Protection of the vaginal mucosae and sensory ganglia of immune mice against reinfection with herpes simplex virus type 2 (HSV-2)

We used an attenuated HSV-2 strain as a paradigm for a successful HSV vaccine to investigate the immune basis for protection of the vaginal mucosa and sensory ganglia. Antibody deficient HSV-immune mice and HSV-immune conventional mice depleted of T cells or T cell subsets were used to examine the immune mechanisms of protection. Virus was cleared from the vaginal mucosae of both antibody deficient- and control treated HSV-immune mice.

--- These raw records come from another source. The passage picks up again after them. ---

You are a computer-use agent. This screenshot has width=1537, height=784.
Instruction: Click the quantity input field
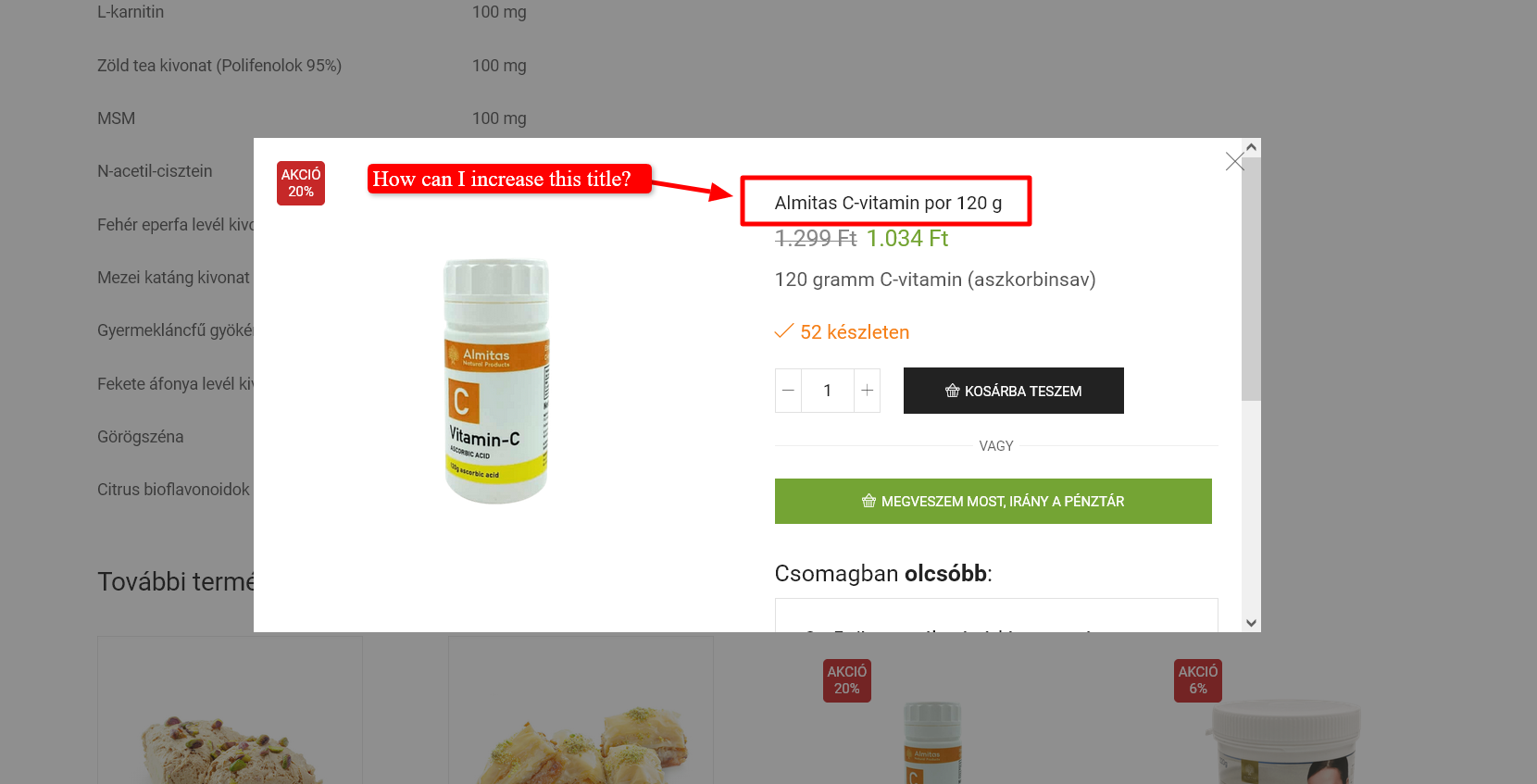(828, 391)
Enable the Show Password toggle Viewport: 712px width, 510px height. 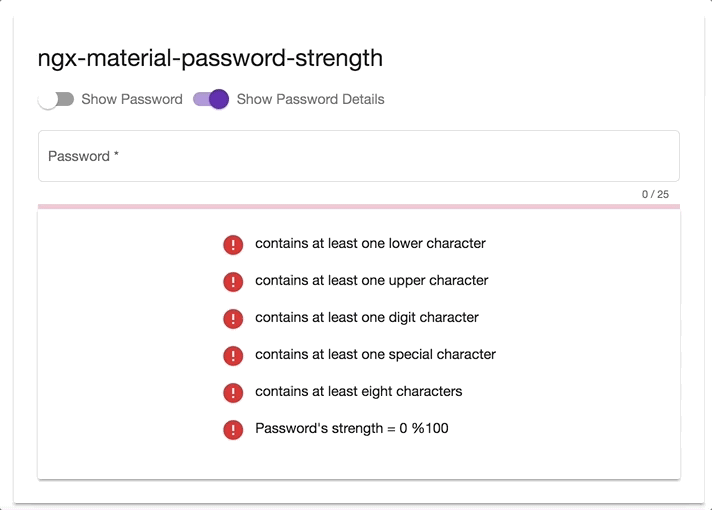pos(56,99)
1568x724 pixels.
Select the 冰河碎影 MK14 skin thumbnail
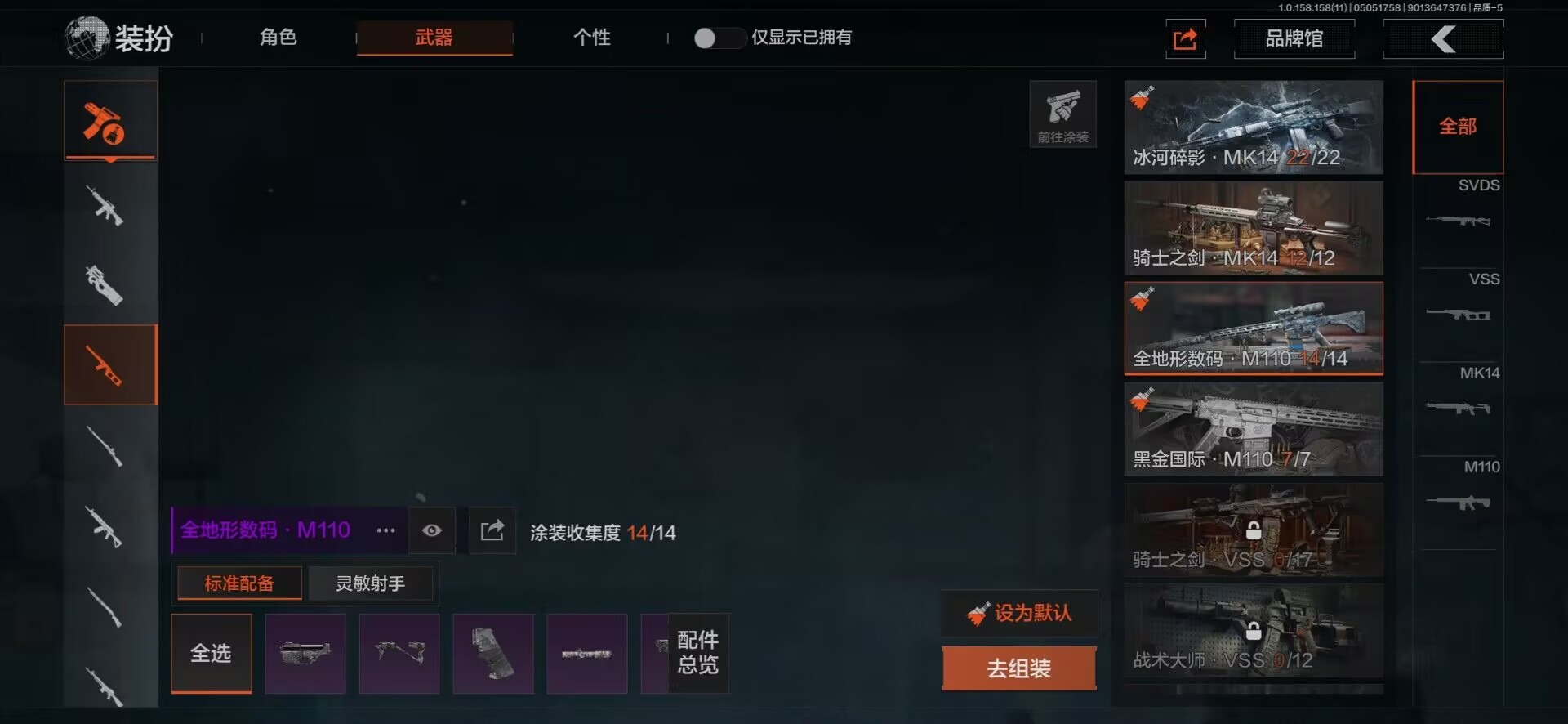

By contrast, even in the presence of specific antibody, T cell-dependent mechanisms (primarily CD4+) were required for clearance of virus from the vaginal mucosae of HSV-immune mice and could be detected by 24 hours after intravaginal reinoculation. In contrast, optimal protection of the sensory ganglia against reinfection with HSV-2 required both HSV-specific antibody and T cells. Infectious HSV-2 could be recovered from the sensory ganglia of both antibody deficient- and T cell depleted- HSV-immune mice on days 6-8 after HSV-2 challenge. No virus was detected in the sensory ganglia or spinal cord of HSV-immune mice depleted of CD4+ or CD8+ T cells suggesting that the T cell mediated protection could be provided by either subset. Neutralization of IFN-g prior to challenge of HSV-immune mice resulted in diminished protection of the vaginal mucosa but not of the sensory ganglia. The results of this study suggest that the induction of T cell responses which can be rapidly recalled is an important consideration in the design of vaccines against HSV-2 for protection of both the vaginal mucosa and sensory ganglia.